:: Sayfa

Kemeraltı’na her inişimde değilse bile çoğunda uğrarım Yavuz Kitabevi’ne. Bunu da Birgül Hanım’ın dükkâna geldiği saatlere denk getiririm. Çünkü onun İstanbul lehçesiyle konuştuğu güzel Türkçesi, anıları ve güleryüzü günümü güzelleştiriyor. Bu kitabevinin bende apayrı bir yeri var. Nedenine gelince…
Basılmış/ yayımlanmış her kitabım bu kitabevinin vitrininde boy gösteriyor hemencecik. Bu, kitaplarımın çok okunuyor olmasından değil de Birgül Hanım ile dostluk farkından…
Meşhur yazar ve şairlerle Yavuz Kitabevi’nin vitrininde buluşmanın tadını tuzunu yaşayan az sayıda İzmirliden biri olduğumu biliyorum. Doğrusu bu ya, vitrine bakarken büyük bir haz alıyorum. Şımarasım geliyor hatta.

::::

# Görev:
Yukarıdaki sayfaya göre şu soruları yanıtlayın:
(a) Yazar, Yavuz Kitabevi'ne uğradığı zamanı hangi saatlere denk getiriyor?
(b) Birgül Hanım hangi lehçeyle konuşuyor?
(c) Yazar, kitaplarının vitrinde hemen yer almasını neye bağlıyor?

:: Kayıtlı veriler

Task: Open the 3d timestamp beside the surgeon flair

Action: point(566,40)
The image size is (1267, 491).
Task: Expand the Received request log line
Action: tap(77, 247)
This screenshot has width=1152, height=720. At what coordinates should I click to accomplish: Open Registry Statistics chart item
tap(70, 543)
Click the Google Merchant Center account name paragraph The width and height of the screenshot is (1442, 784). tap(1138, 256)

::::
:: Kayıtlı veriler

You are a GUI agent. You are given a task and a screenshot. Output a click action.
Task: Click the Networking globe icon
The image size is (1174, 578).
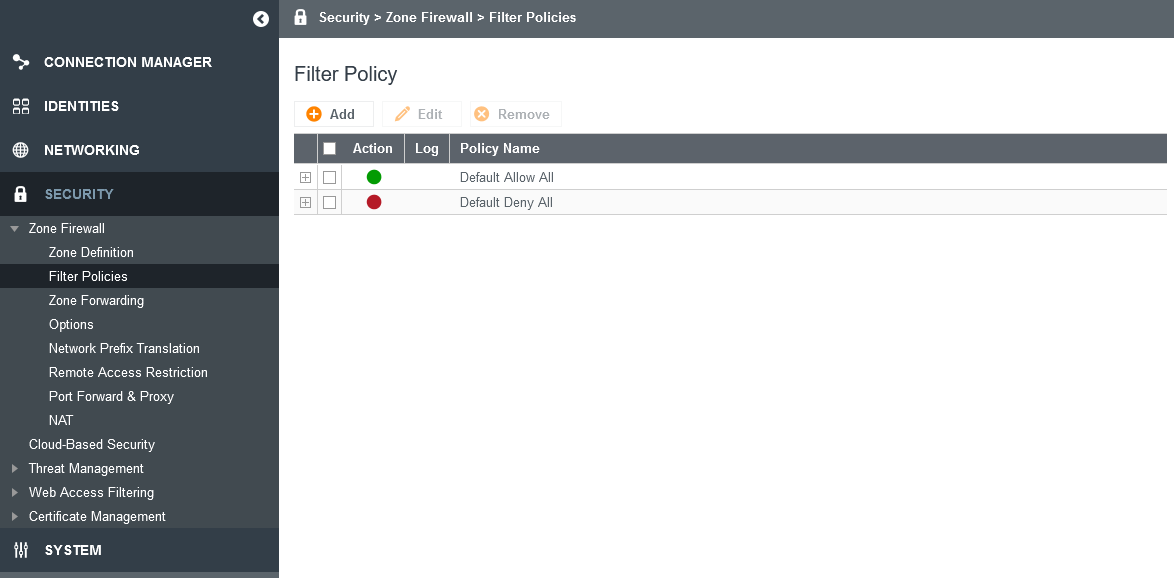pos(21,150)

::::

# Çözümlü soru:
(a) Birgül Hanım'ın dükkâna geldiği saatlere.
(b) İstanbul lehçesiyle.
(c) Birgül Hanım ile arasındaki dostluk farkına.